Она не очень четко помнила, что случилось потом — события развивались слишком сумбурно и быстро. Машина «Скорой помощи» подлетела к дверям, и молодой врач в белом халате, с тяжелым чемоданчиком в руке вбежал в квартиру.
Кинув лишь один взгляд на несчастную девушку, он пробормотал:
— Паралич респираторных органов — слишком большая доза наркотиков. Вы вовремя меня позвали. — И принялся распаковывать чемоданчик.
Теперь, в решающие минуты, Констанция обрела сверхъестественное спокойствие. Стоя рядом с врачом, она помогала ему так же проворно, как если бы была профессиональной медицинской сестрой.
Доктор привез любопытное приспособление из трубок и клапанов, с большим резиновым мешком и маленьким насосом. Он быстро положил прикрепленную к прибору чашку на нос и рот бесчувственной девушки и взялся за дело.
— Ч-что это? — Драммонд разинул рот, когда увидел, как до сих пор недвижная грудь танцовщицы поднялась и снова опустилась.
— Аппарат искусственной вентиляции легких, — ответил доктор, работая быстро и осторожно, — искусственное легкое. Иногда он может оживить даже того, кто с медицинской точки зрения уже мертв. Последний шанс для этой девушки.
Констанция подняла пакетик, лежащий рядом с диваном Адель, и молча протянула врачу.
— Почти чистый кокаин, — заметил доктор, попробовав порошок. — Гидрохлорид, крупнокристаллический, высококачественный. Обычно его разбавляют. У нее была привычка принимать именно такой кокаин?
Констанция промолчала. Она видела, как Мюллер дал ее подруге этот пакетик, вынув его не из коробки, а из склянки. Вместо разбавленного наркотика аптекарь дал Адель чистый препарат. Почему? Мюллер хотел, чтобы какой-то секрет навсегда умер вместе с Адель?
Аппарат равномерно подавал воздух. Удастся ли спасти девушку?
Констанция снова мысленно прокрутила все, что видела через детектоскоп, событие за событием… и внезапно вспомнила о странном письме и деньгах.
Оставив доктора сражаться за жизнь пациентки, она поспешила в аптеку. Мюллера уже увели, и не успел вмешаться оставленный за главного полицейский, как Констанция схватила использованный листок копировальной бумаги, перевернула и поднесла к свету.

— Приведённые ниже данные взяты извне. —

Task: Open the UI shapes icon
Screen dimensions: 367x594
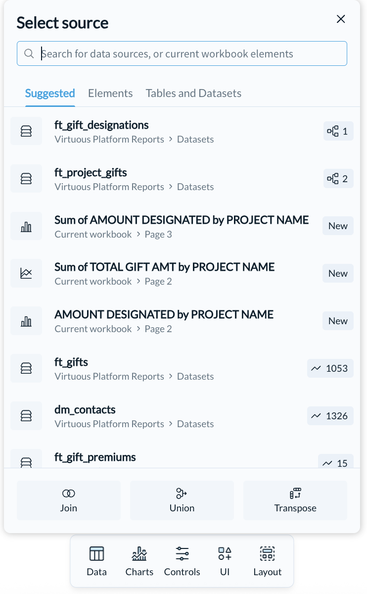Action: pos(225,553)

В изумлении она прочла отпечатавшиеся на черном листке слова. Это было признание. Мюллер признавался доктору Мореланду Прайсу, что возглавлял своего рода наркотрест, рассылал повсюду курьеров вроде Бубенца, часто добавлял наркотики в выписанные доктором лекарства и неоднократно нарушал закон, выдавая лекарства по таким рецептам повторно. Признание было полным и убедительным.

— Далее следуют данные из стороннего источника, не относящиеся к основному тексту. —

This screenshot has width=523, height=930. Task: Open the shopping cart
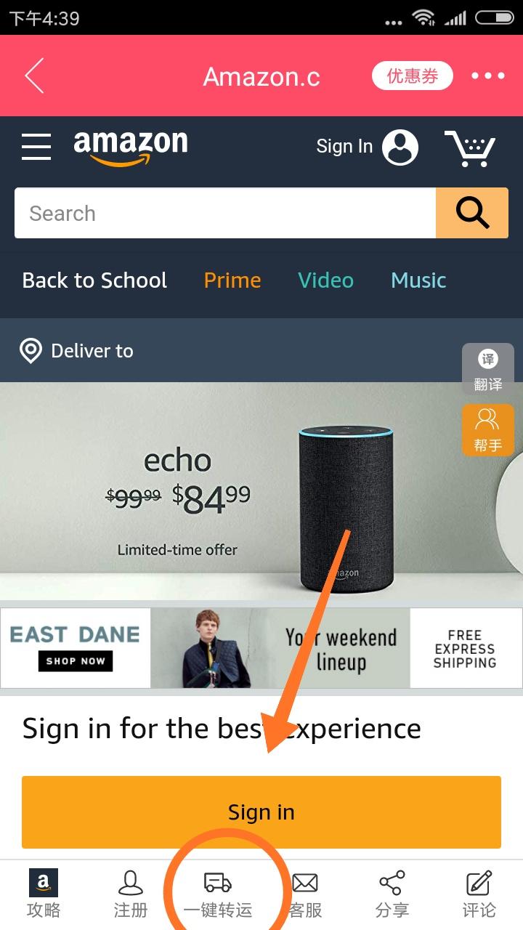click(470, 148)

Однако оно не удовлетворило Констанцию. Она не могла поверить, что Адель совершила самоубийство. Наверное, ее подруга знала какую-то тайну… Какую же?

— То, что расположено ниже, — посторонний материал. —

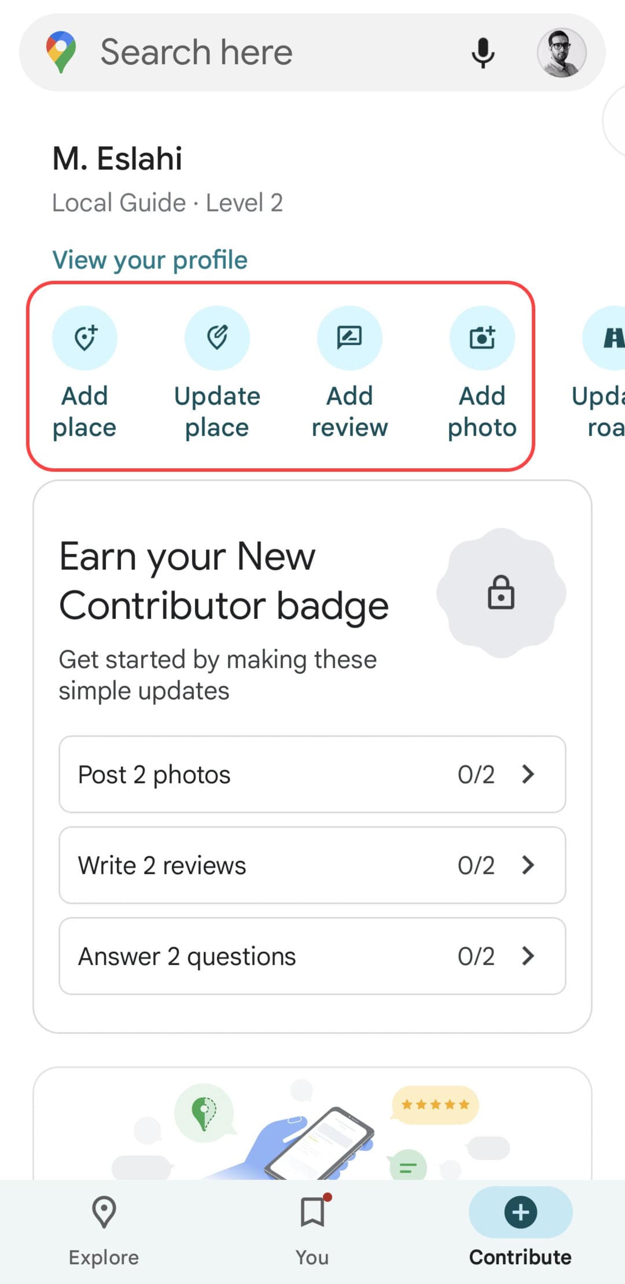Open the profile avatar picture
This screenshot has width=625, height=1284.
561,52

Констанция вернулась в квартиру, где врач все еще трудился над своей пациенткой.
— Есть изменения? — тревожно спросила Констанция.
Вместо ответа доктор кивнул на неподвижную девушку на кровати и на мгновение остановил аппарат.
Механическое движение груди прекратилось, ему на смену пришла слабая дрожь губ. Адель шевельнулась… и судорожно глотнула воздух!
— Адель! — негромко вскрикнула Констанция, нагнувшись к ней. — Адель, ты меня слышишь?
Что-то промелькнуло на лице девушки — возможно, узнавание. Доктор отложил аппарат.
— Адель… Ты меня узнаешь? — настойчиво спросила Констанция.
— Да, — прошептала Адель. — Там… Что-то не то… Они…
— Что? Ты о чем? — настаивала Констанция. — Я тебя не понимаю!
Девушка беспокойно шевельнулась. Доктор помог ей привстать, и она, широко открыв мутные глаза, начала говорить — сбивчиво и путано. Констанция наклонилась, чтобы лучше слышать слабый шепот, неразличимый для остальных.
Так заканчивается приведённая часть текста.